Délégationdes Hauts-de-Seine

Quand l’accompagnement devient amitié

La vie du Secours Catholique est rythmée par toutes sortes de rencontres. Celles des bénévoles entre eux, des personnes accueillies entre elles et évidemment des bénévoles avec celles et ceux qu’ils accompagnent. Ces rencontres sont parfois furtives et uniques, mais il arrive qu’elles se prolongent sur plusieurs années et perdurent au-delà du cadre associatif. C’est ce que vivent Marie-Anne et Michel depuis bientôt sept ans. Nous avons choisi de nous intéresser à cet accompagnement qui s’est petit à petit changé en amitié. Récit de notre rendez-vous avec Michel et Marie-Anne, bénévole à Rueil-Malmaison.

Michel et Marie-Anne

Michel a découvert le Secours Catholique il y a une douzaine d’années alors qu’il dormait dans les trains. Un compagnon de la rue lui a parlé de La Rampe, un accueil de jour du Secours Catholique situé à Colombes. Michel s’y est rendu souvent et a multiplié les connaissances aux bornes de l’association. Il est devenu bénévole à plein temps au siège de la délégation : « Je faisais un peu de tout, je m’occupais des véhicules, je faisais les courses, j’organisais les salles de réunion… J’étais chez moi ! » Marie-Anne ajoute : « Oui vous étiez apprécié, plusieurs fois on m’a parlé de vous. Michel il savait tout faire ! » Puis, Michel a trouvé un emploi dans une cantine scolaire à Neuilly, il y a travaillé pendant trois ans, avant de venir s’installer à Rueil-Malmaison.

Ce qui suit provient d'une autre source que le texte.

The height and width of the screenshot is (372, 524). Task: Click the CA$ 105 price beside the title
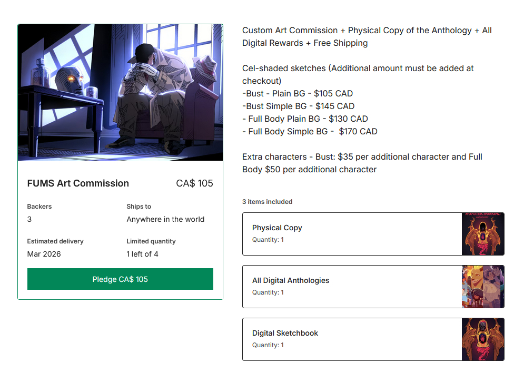pyautogui.click(x=194, y=183)
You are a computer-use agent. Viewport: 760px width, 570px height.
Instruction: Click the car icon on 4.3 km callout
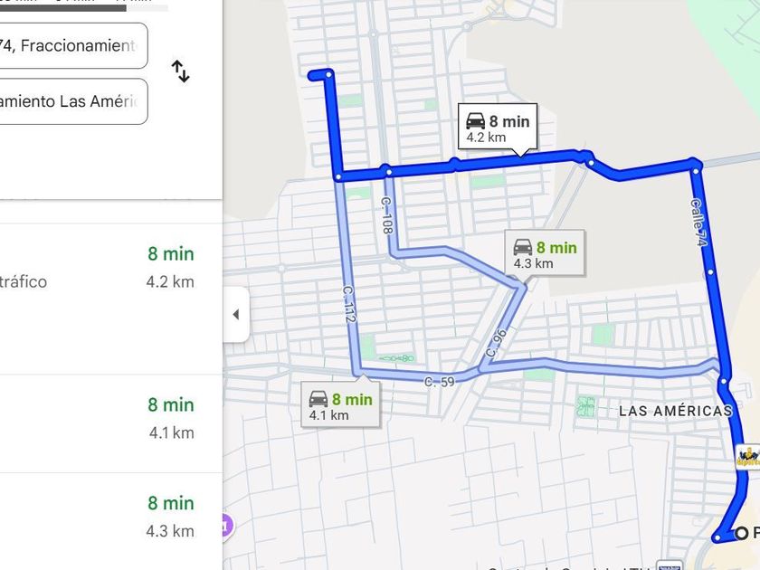522,247
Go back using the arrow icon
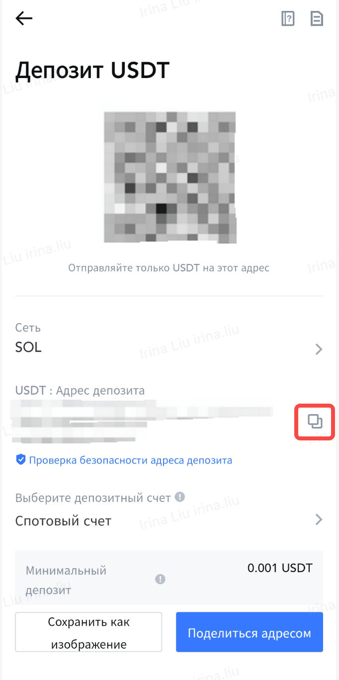 click(x=24, y=19)
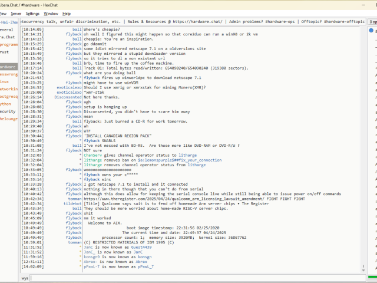377x283 pixels.
Task: Open the Window menu
Action: 51,13
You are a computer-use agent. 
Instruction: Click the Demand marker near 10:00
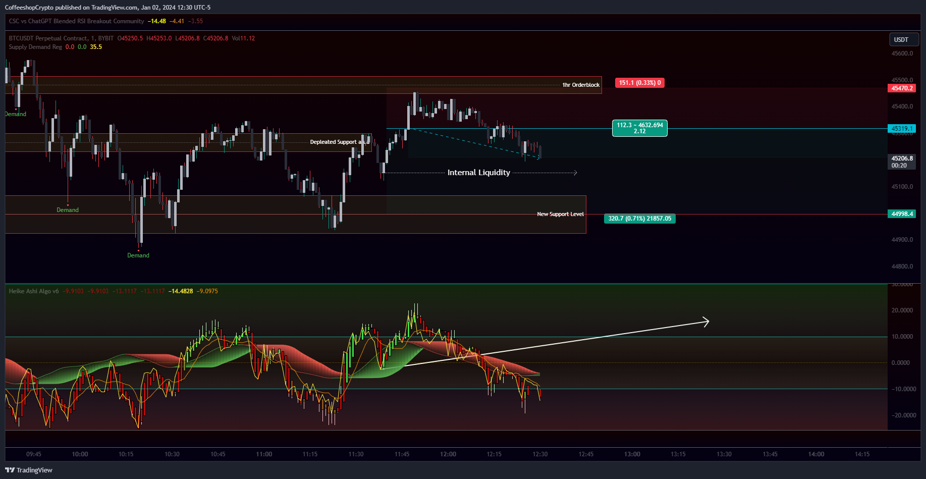point(67,210)
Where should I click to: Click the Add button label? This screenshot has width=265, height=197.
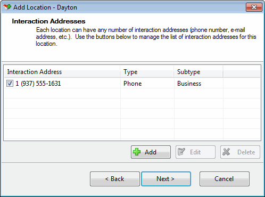[x=151, y=152]
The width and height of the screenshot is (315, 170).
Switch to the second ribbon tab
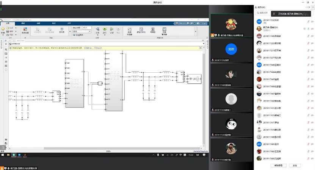pyautogui.click(x=23, y=23)
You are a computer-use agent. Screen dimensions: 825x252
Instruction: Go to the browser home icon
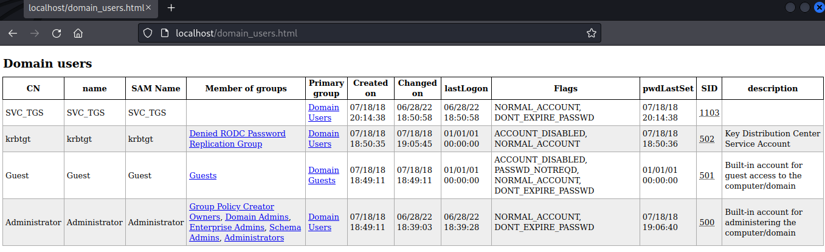point(78,33)
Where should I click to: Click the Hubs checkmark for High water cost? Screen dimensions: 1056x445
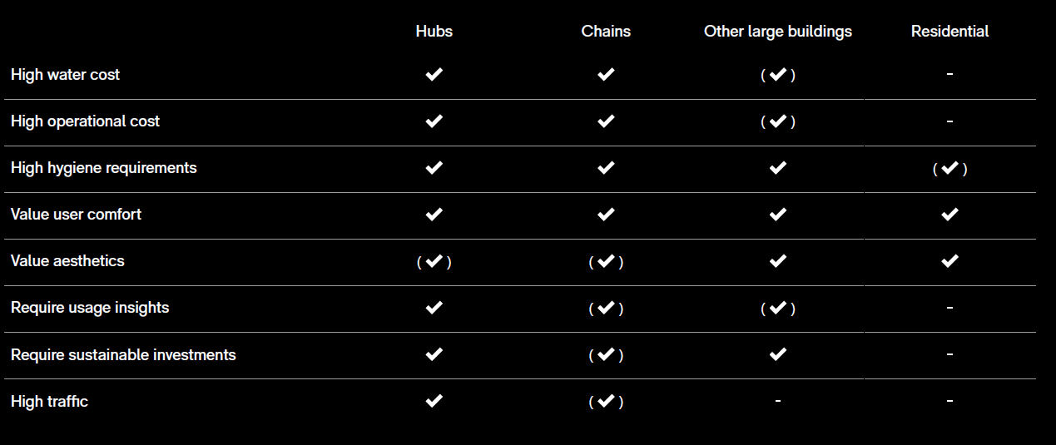click(x=434, y=74)
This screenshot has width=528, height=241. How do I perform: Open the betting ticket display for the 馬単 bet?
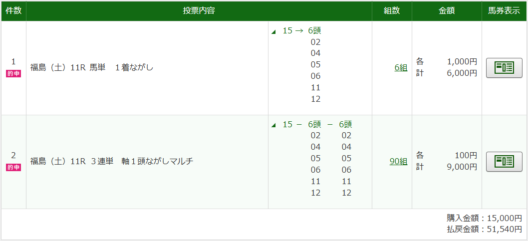click(504, 68)
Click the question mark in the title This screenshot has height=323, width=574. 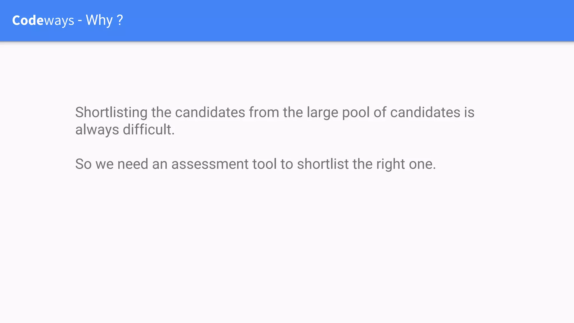coord(120,20)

En décembre 2007, Michel emménage dans une chambre d’hôtel en partie financée par le Secours Catholique. Le service logement de la délégation prévient Marie-Anne de son arrivée et lui demande d’entrer en contact avec lui. Marie-Anne nous raconte : « Mon rôle à moi, c’était surtout d’être le contact à Rueil, de récupérer le loyer qu’il devait verser et de voir si ça allait bien avec l’hôtelier. Et puis d’engager un lien de convivialité ! » Parfois Michel ne donnait plus de nouvelles, cela pouvait durer des mois. Marie-Anne attendait et quand il le fallait elle glissait des lettres sous sa porte. Quand il réapparaissait, Michel s’excusait. Malgré les difficultés, Marie-Anne résume leurs rapports ainsi : « On a toujours eu un bon contact et puis on s’est suivi au cours des ans. »

De 2007 à 2012, Marie-Anne et Michel se donnent rendez-vous chaque mois dans un agréable bistrot situé en bas de l’hôtel. Marie-Anne se souvient : « On prenait systématiquement un café et on se parlait assez longuement, on se racontait des histoires de famille… » Michel ajoute : « C’étaient des relations amicales ! »

Depuis deux ans, Michel bénéficie d’une solution de logement à long terme, il vit dans une maison de retraite. Marie-Anne a participé activement à son déménagement et se réjouit : « Enfin vous êtes chez vous ! » Depuis que Michel n’est plus à l’hôtel, les rencontres se sont espacées. Mais ils sont heureux de se croiser en ville et ils continuent à se téléphoner de temps en temps. Quand nous les avons rencontrés, deux nouveaux rendez-vous ont été fixés : Marie-Anne ira voir les derniers travaux d’aménagement chez Michel et lui viendra l’écouter chanter à l’église Saint-Pierre-Saint-Paul au mois de mai.